Pixel coordinate grounding data>
BEGIN

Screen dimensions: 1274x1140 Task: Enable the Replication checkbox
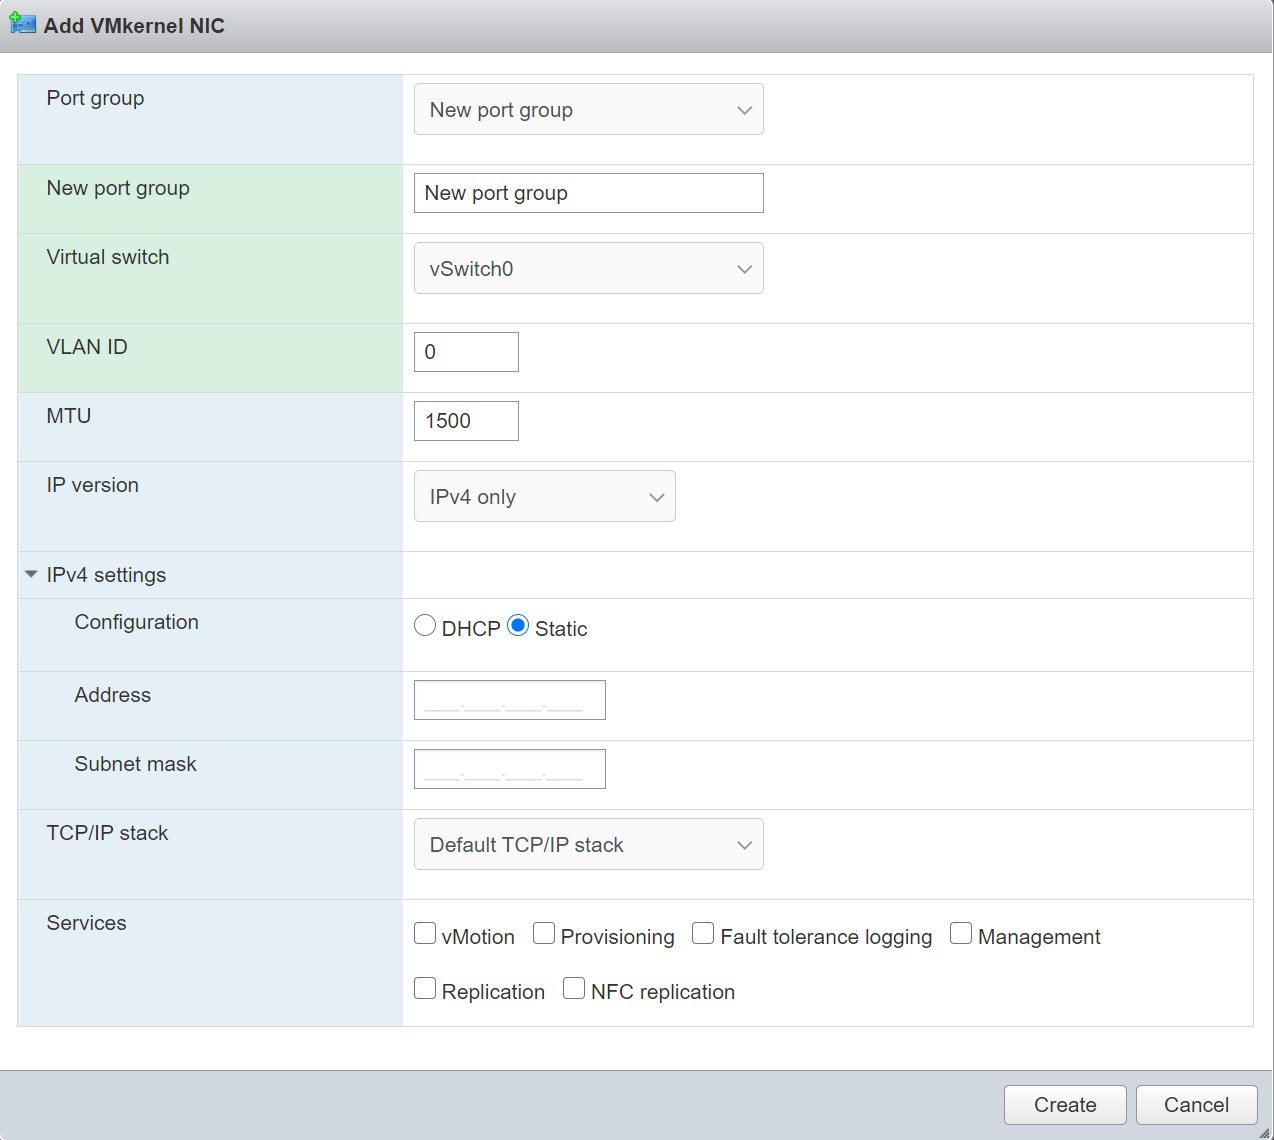point(425,989)
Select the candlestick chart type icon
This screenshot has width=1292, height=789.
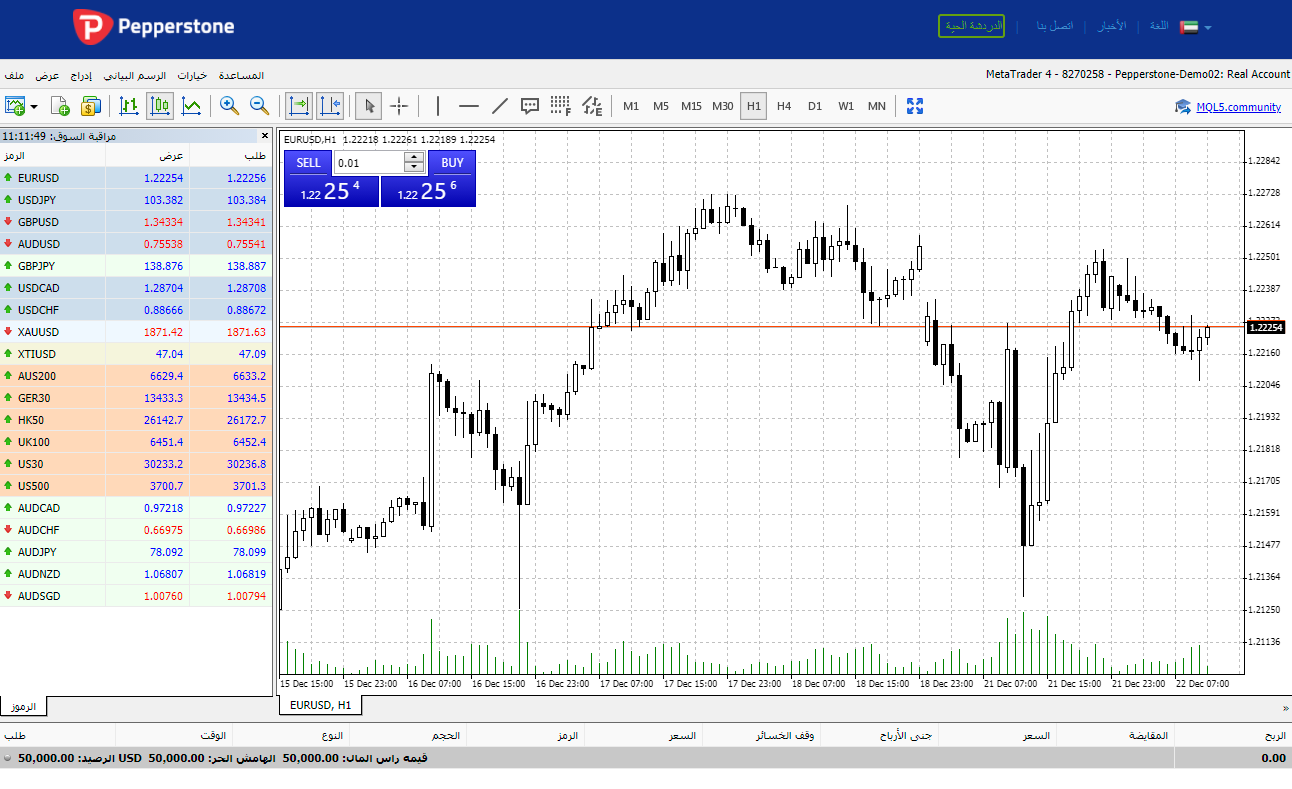(160, 106)
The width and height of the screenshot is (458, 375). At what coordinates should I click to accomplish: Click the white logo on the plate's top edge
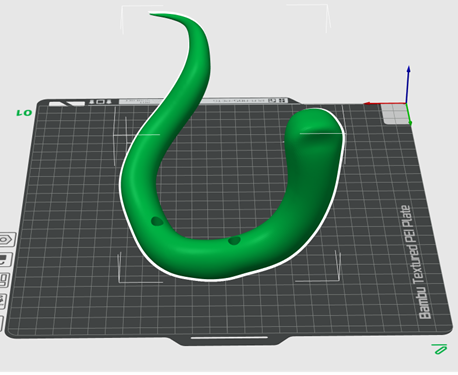pyautogui.click(x=67, y=104)
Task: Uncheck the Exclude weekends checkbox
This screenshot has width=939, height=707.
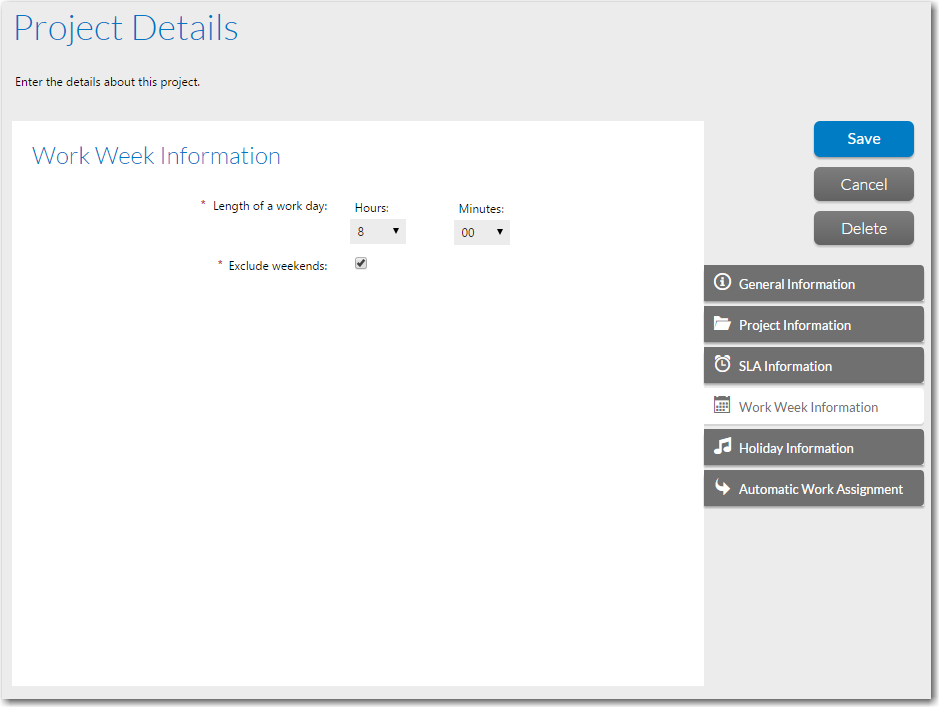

END

EXERCISE REQUIREMENTS>
Skip the images and restate each record above word for word.

RESPONSE BOX>
Screen dimensions: 1274x1140 Task: Enable the Replication checkbox
point(425,989)
Select the candlestick chart type icon
This screenshot has width=1292, height=789.
(160, 106)
The width and height of the screenshot is (458, 375). At what coordinates should I click to accomplish: Click the white logo on the plate's top edge
pyautogui.click(x=67, y=104)
Task: Uncheck the Exclude weekends checkbox
This screenshot has width=939, height=707.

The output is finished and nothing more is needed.